[sword-devel] Module managers on multi-user systems, and related packaging issues
Jonathan Marsden
jmarsden at fastmail.fm
Fri Jan 23 10:17:38 MST 2009
Refdoc wrote:
> The module manager has two defaults as long as it has writing permission
> - /usr/share/sword for all user installs and .sword/ for private installs.
That is surely an oversimplification? It should be reading the Sword
config files and managing all modules in all of the many locations it
finds among them. The Sword library specifies those config files and
how to interpret them; the module manager should not be making any
assumptions about what paths the config file(s) contain.
BTW, making the module manager a separate application (or two, one GUI
and one command line?) that is callable from the bible viewing/reading
apps, might be well worth considering -- otherwise each reader app needs
to re-invent the module manager wheel, which is clearly inefficient.
Has your development team rejected this more modular approach for some
good (and ideally documented!) reason?
> But irrespective of thus the problem which comes about in Ubuntu or
> Debian is following:
>
> modules installed via synaptic are bypassing teh module manager and get
> installed in a location where the module manager has per standard
> configuration no write pribvileges - so he can not uninstall modules -
> despite being invited to do so by the module manager.
I suggest that the manager should not invite a user to do something it
cannot do -- this is a module manager bug, not a packaging problem, as I
see it. You should file a bug report against the module manager to get
this fixed :)
> The other problem is: In the ubuntu repositories are a large bundle of
> modules which are all listed as dependencies of libsword. They are
> fulfilling the dependency all equally, but are called alphabetically.
That can (and probably should) be changed so that the default one picked
to satisfy the dependency is a common freely redistributable English
bible; that's not a huge deal, I am pretty sure I can help make that
happen, if we get to the point of updated packages that meet Debian
packaging standards.
> So, the preferred solution is to remove a) the dependency and b)

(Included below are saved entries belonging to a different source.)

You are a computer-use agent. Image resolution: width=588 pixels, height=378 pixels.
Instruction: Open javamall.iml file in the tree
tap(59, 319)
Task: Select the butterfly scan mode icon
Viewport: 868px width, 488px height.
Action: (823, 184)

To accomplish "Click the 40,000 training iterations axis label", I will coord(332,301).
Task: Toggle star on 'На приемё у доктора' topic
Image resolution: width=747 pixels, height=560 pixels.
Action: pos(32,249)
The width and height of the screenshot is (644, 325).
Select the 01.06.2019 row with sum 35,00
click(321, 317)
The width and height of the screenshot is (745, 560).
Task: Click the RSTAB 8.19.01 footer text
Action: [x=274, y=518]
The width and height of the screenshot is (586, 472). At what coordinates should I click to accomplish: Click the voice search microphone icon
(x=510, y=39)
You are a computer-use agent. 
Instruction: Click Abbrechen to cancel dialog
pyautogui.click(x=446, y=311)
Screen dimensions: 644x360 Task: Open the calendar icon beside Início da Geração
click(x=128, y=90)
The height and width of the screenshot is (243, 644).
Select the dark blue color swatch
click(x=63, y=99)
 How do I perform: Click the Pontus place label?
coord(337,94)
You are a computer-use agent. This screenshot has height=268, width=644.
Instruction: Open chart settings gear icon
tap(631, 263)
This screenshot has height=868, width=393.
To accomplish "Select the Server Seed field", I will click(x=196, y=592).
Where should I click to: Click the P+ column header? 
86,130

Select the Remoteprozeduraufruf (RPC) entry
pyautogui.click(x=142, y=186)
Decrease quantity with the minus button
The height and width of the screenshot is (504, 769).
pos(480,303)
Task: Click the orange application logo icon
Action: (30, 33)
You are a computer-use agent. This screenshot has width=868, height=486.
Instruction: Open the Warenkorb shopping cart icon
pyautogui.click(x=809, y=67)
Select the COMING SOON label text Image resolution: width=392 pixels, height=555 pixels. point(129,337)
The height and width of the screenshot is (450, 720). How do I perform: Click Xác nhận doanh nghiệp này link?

> preferably remove the sword modules altogether.
I'm not sure that's appropriate; I would change the dependency to
provide a commonly used default bible module to meed the dependency --
but I am not a serious expert in this stuff, once we get going a bit
more I can ask appropriate questions on #ubuntu-motu of others with more
experience than I have in this area.
> It does most of these things (not the authentication - see above). But
> the synaptic install bypasses this and creates a situation where the
> module manager does not work as designed.
Are there design docs for the module manager available? Link please!
My sense is that much of this issue is actually caused by some
relatively poor (possibly Windows-oriented) design choices for the
module manager. I'd like to read the design docs to see if they change
my mind -- or strengthen it (!) on that point.
> We do not have any official packages. Dominique Corbex "DomCox" (one of
> the GS developers) maintains a repository at:
>
> http://dominique.corbex.net/gnomesword/
Thanks; I suggest that you should at minimum consider linking to that
repo from your Software page so that this is easily visible to Debian
and Ubuntu users reading your web site?
> They are generally good and install cleanly on a new system. I have
> obviously no clue how much they conform or not to Debian's and Ubuntu's
> rules.
That's the rub; creating your own local packages that "work" is
different from creating packages acceptable to the official
distribution, whether for Debian, Ubuntu or Fedora (or FreeBSD). There
is a tool called lintian that any Debian/Ubuntu packager can use to
check both source and binary packages for many packaging issues; getting
packages "lintian-clean" is a significant first step in getting them
ready for official acceptance into Debian or Ubuntu.
> The RPMs are produced by someone else and tend to go in straight to
> Fedora with minimal latency, so there was never any pressure to have
> official packages for that.
Interesting; these too are not visible on the CrossWire site, and you'd
get increased visibility for your work if they were included in a major
Fedora repository, and perhaps later in SuSe and other RPM-based distro
repositories too. If CrossWire is going to start "doing packaging
right", then my suggestion would be to think (long term) about getting
your software into as many Linux and *BSD distributions as you can :)
> Debian (and Ubuntu was good enough until about a year
OK, it sounds like you lost an active maintainer and things went slowly
downhill. If we can get a decent packaging team together we can reverse
that. Getting fully up to speed may take a few months though.